> [ACTION ITEM]
Take the entries below and write them out exactly, with each picture removed.

(Dataset entries)
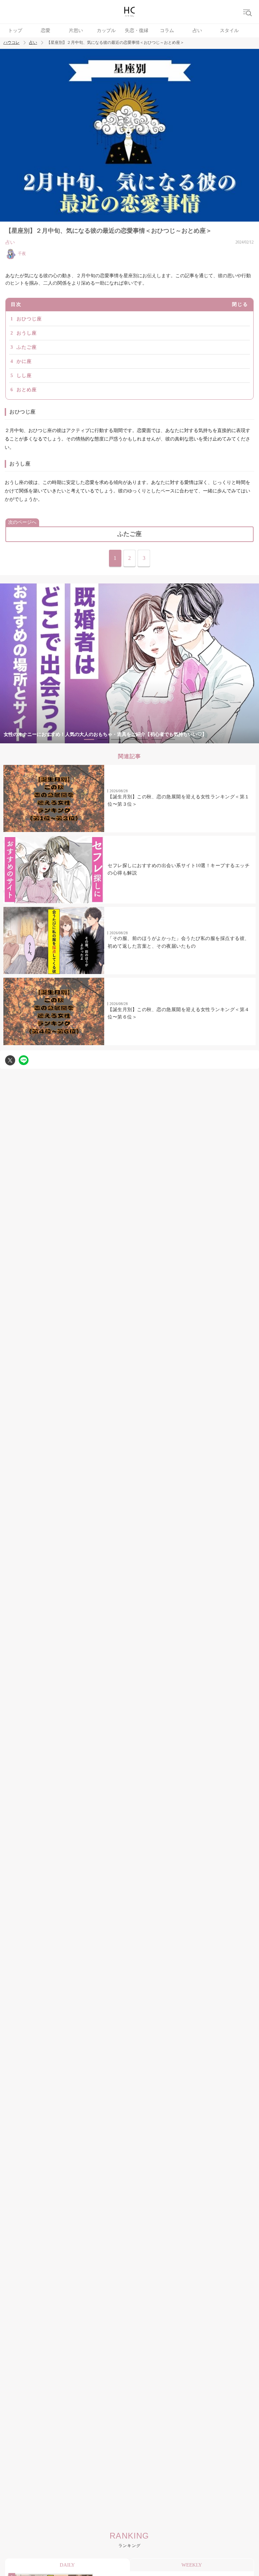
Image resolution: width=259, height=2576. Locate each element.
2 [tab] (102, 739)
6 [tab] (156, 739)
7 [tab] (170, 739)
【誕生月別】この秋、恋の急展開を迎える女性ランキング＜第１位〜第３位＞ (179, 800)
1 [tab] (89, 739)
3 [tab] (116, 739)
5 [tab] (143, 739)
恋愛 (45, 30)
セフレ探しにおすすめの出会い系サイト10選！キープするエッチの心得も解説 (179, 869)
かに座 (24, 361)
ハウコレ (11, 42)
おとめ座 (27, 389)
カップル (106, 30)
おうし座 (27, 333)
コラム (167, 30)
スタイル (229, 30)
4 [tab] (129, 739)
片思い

> [ANSWER BELOW]
Image resolution: width=259, height=2576. Locate each element.
2 [tab] (102, 739)
6 [tab] (156, 739)
7 [tab] (170, 739)
【誕生月別】この秋、恋の急展開を迎える女性ランキング＜第１位〜第３位＞ (179, 800)
1 [tab] (89, 739)
3 [tab] (116, 739)
5 [tab] (143, 739)
恋愛 (45, 30)
セフレ探しにおすすめの出会い系サイト10選！キープするエッチの心得も解説 (179, 869)
かに座 (24, 361)
ハウコレ (11, 42)
おとめ座 (27, 389)
カップル (106, 30)
おうし座 (27, 333)
コラム (167, 30)
スタイル (229, 30)
4 [tab] (129, 739)
片思い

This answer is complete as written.